# [Consignes écrites]
a – Répondez à ces questions sur l'article consacré à Fernand Pelloutier :
(i) De combien à combien Pelloutier a-t-il fait passer le nombre de bourses du travail, et en combien d'années ?
(ii) Quelle prise du pouvoir les anarcho-syndicalistes jugeaient-ils dangereuse ?
(iii) Lors de quel congrès la CGT a-t-elle été créée ?
b – Poursuivez l'article sur Fernand Pelloutier à partir de sa dernière phrase.

# [Texte fourni]
===

Quotidien
Ouest-France du 03/05/2001
A
plus d'un siècle de distance Fernand Pelloutier est toujours
d'actualité.
Point de vue développé par Luc Douillard, militant de
Neuf (Nantes est une fête).
En quoi Pelloutier est-il toujours
d'actualité ?
Il a raison à l'usage des faits : le siècle qui
vient de s'achever restera marqué comme celui des totalitaires et
des fascistes. Or les gens de son esprit, les socialistes
libertaires, les anarcho-syndicalistes étaient conscients du danger
que faisait courir la prise du pouvoir autoritaire défendue par les
marxistes-guesdistes.
Qu'en penser aujourd'hui au début du XXIe
siècle ?
On nous dit que le vieux modèle hiérarchique avec un
centre dirigeant et une périphérie qui obéit, est fini. C'est le
cas de l'Etat Nation, de l'Eglise ou du marxisme-léninisme. Bien des
observateurs prévoient une société décentralisée donc sans
centre dont le modèle serait Internet. Dans ce cas les Post-modernes
n'ont rien inventé parce que c'était déjà la conception de
Pelloutier et ses amis. Les bourses du travail - il en a fait passer
le nombre de 33 à 81 en 7 ans - visaient à émanciper les
travailleurs. Mais ces bourses du travail sont devenues des lieux
institutionnalisés... Le mouvement ouvrier s'est vite bureaucratisé.
La CGT a été créée un an après sa mort lors du congrès de
Limoges. Pelloutier était réticent. Il freinait. Il préférait une
fédération souple des bourses du travail avec un appareil réduit.

===

# [Lignes]
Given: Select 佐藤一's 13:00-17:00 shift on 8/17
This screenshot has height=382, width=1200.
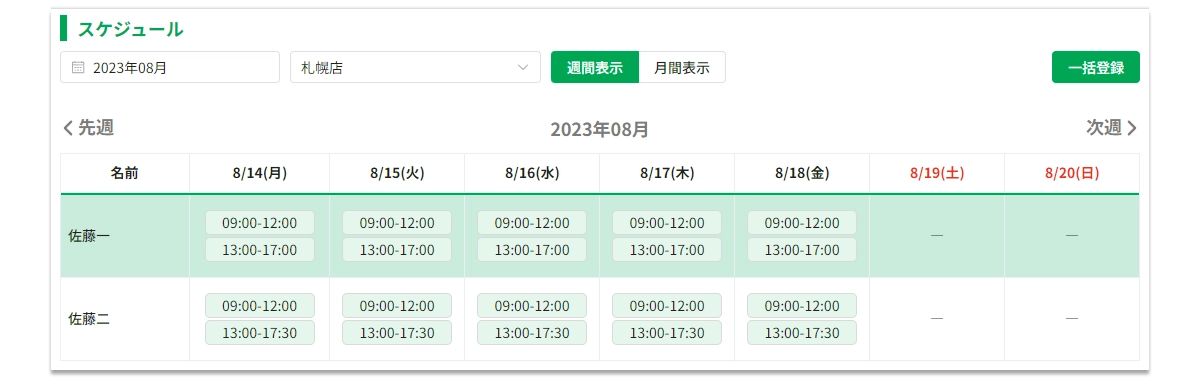Looking at the screenshot, I should pos(667,250).
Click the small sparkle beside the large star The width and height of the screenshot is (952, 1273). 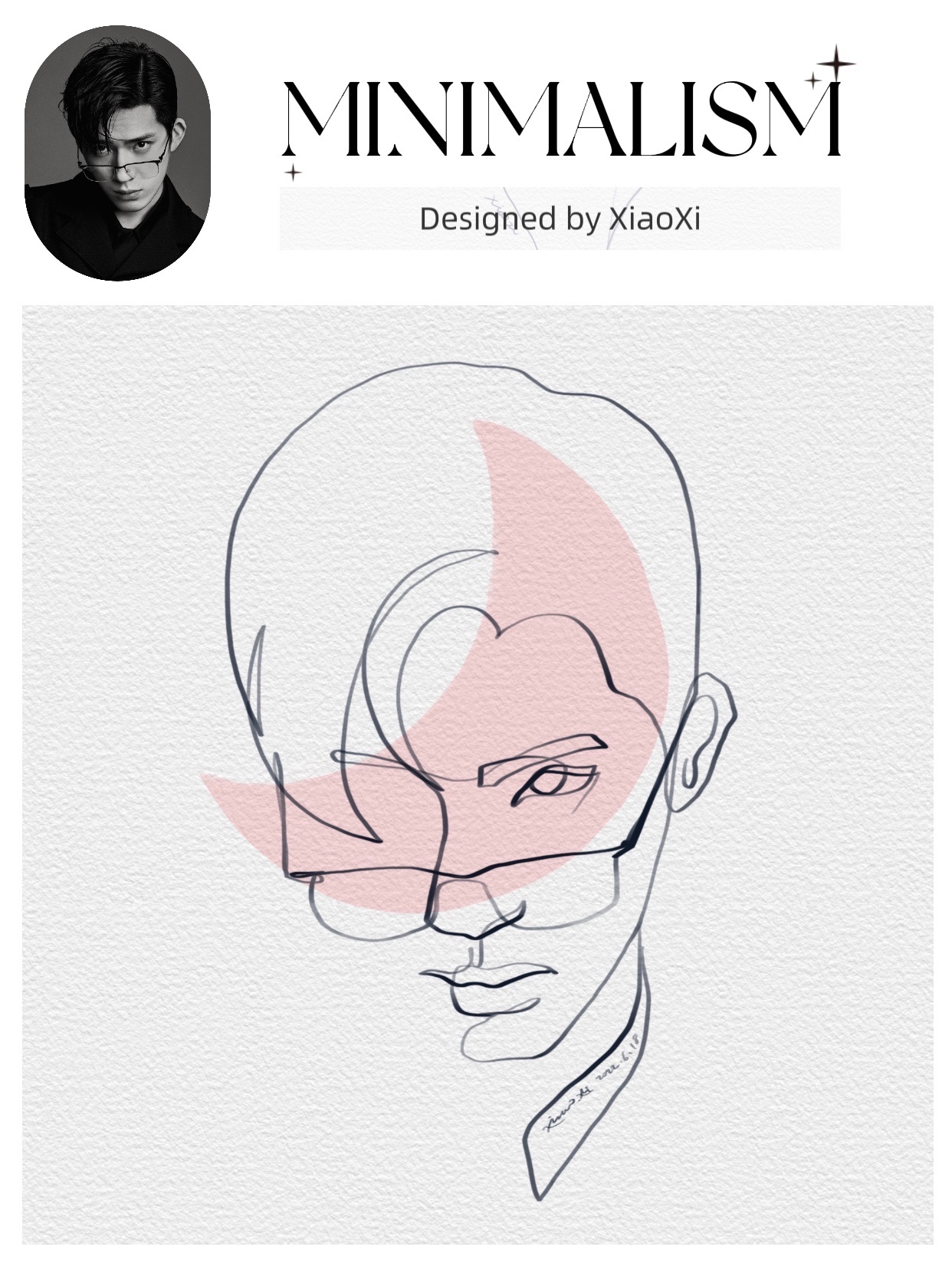coord(812,80)
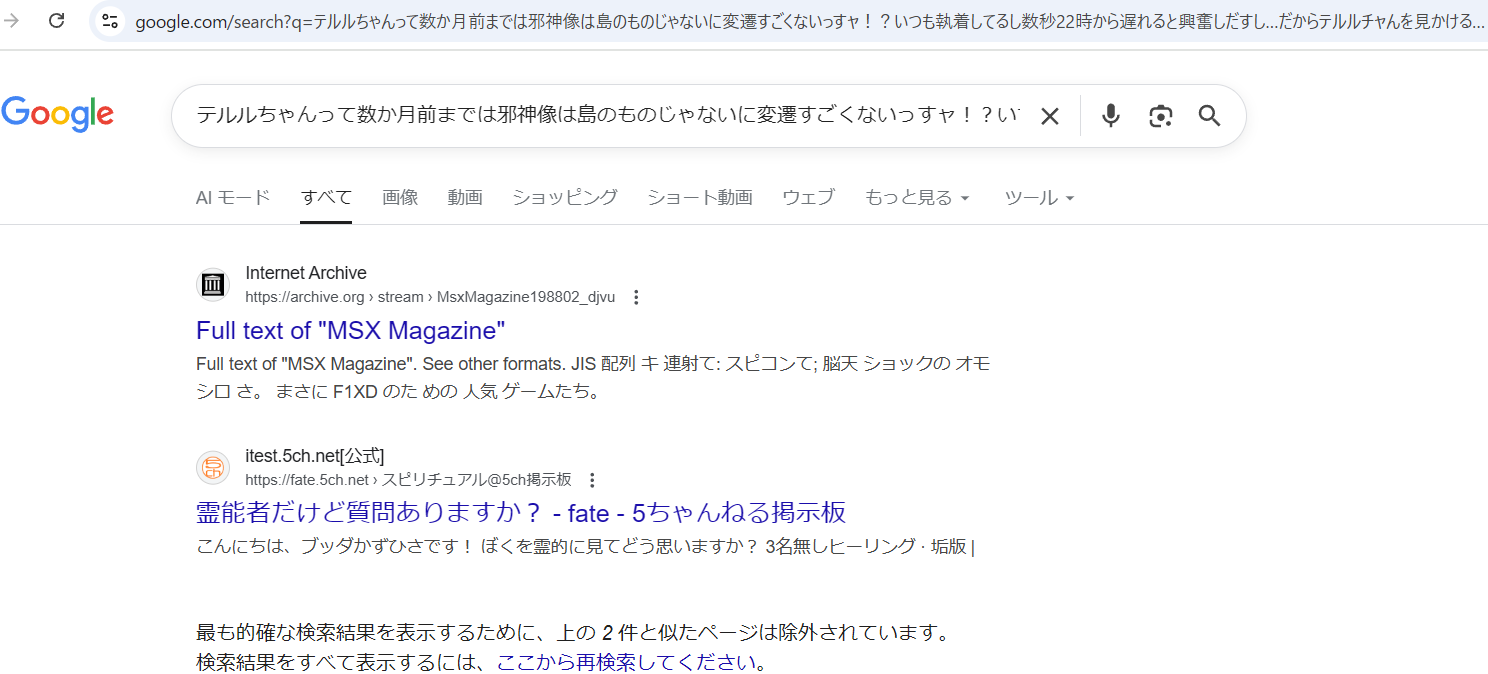Click the 5ch site favicon
Screen dimensions: 1488x674
click(213, 468)
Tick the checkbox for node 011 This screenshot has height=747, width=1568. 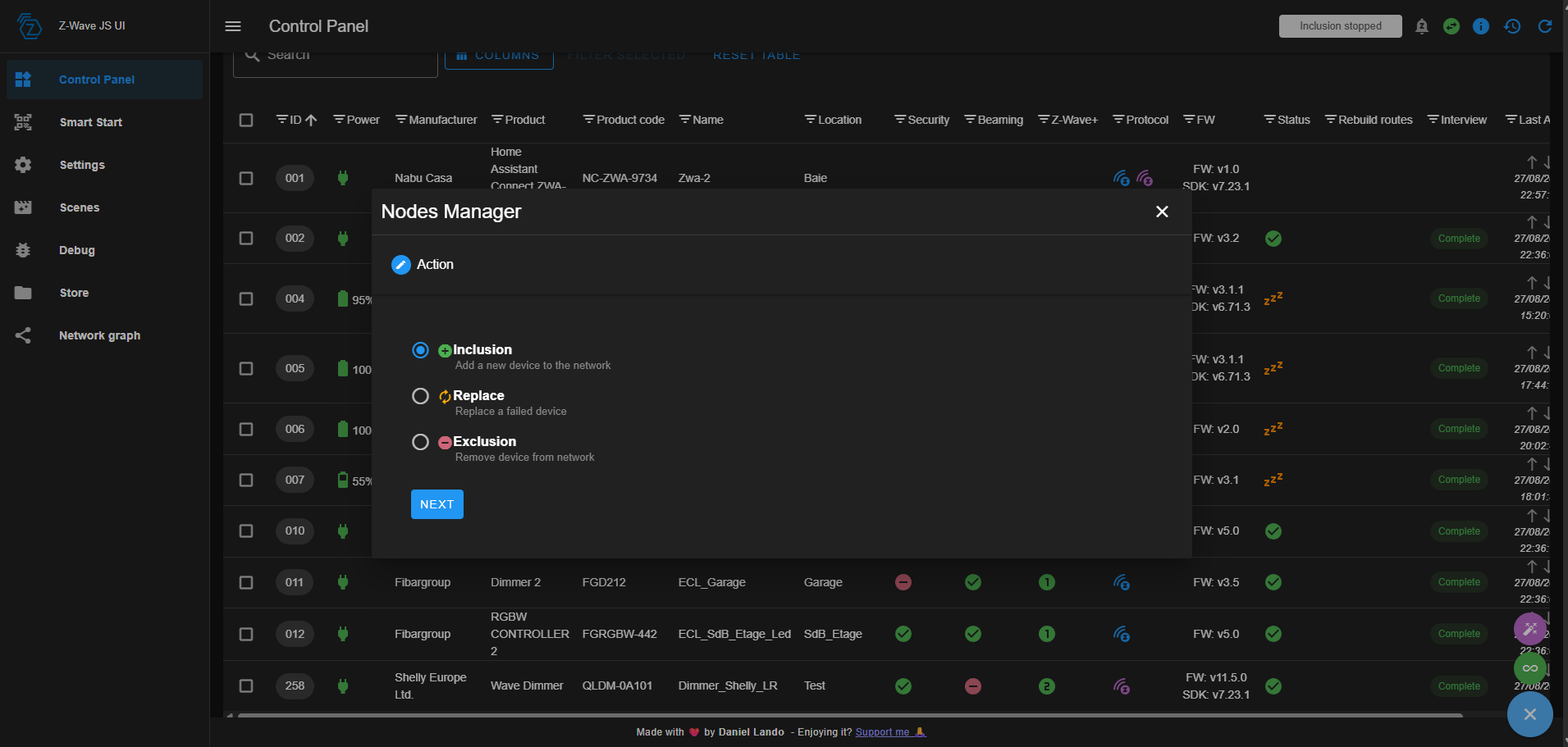(x=246, y=582)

===

# [Réponses aux consignes]
a –
(i) De 33 à 81, en 7 ans.
(ii) La prise du pouvoir autoritaire défendue par les marxistes-guesdistes.
(iii) Lors du congrès de Limoges, un an après la mort de Pelloutier.

b –
Là encore, la question est d'actualité. Il suffit de comparer la
CFDT d'aujourd'hui à la Confédération autogestionnaire des années
1970. Que dirait selon vous Pelloutier des syndicats d'aujourd'hui ?
J'imagine qu'il dénoncerait un syndicalisme qui repose de plus en
plus sur les élections professionnelles et se passe de plus en plus
de militants. Ce syndicalisme contemporain est intégré dans un
maximum d'institutions paritaires et fait tourner une machinerie très
lourde.
Et que trouverait-on dans des bourses du travail fidèles à
Pelloutier ?
Il voulait faire des bourses du travail des centres
d'éducation du prolétariat et de culture selon des formules qui
restent d'actualité comme ' instruire pour révolter '. Pelloutier a
aussi écrit des textes sur l'importance d'un art social : que
dirait-il aujourd'hui sur les influences dégradantes de la
télévision et la culture subventionnée...
Et le ' grand soir '
serait toujours de mise ?
Pelloutier, contrairement aux
marxistes-guesdistes, ne pense pas que la révolution est proche et
inéluctable. Il dit souvent que la réussite de la grève générale
révolutionnaire est subordonnée à l'éducation prolétaire. Il
exprime une sérieuse défiance vis-à-vis de la politique. Les
ouvriers doivent, selon lui, apprendre à autogérer l'économie, la
productivité dans leur ville et leur région. Un point est également
très important : il tourne le dos à la violence. Il propose enfin
une réforme radicale du système financier. Cela fait écho aux
luttes actuelles de mouvements tels qu'ATTAC, qui proposent eux aussi
une réforme radicale en instaurant une taxe sur les flux spéculatifs
improductifs.
Recueilli par Thierry BALLU.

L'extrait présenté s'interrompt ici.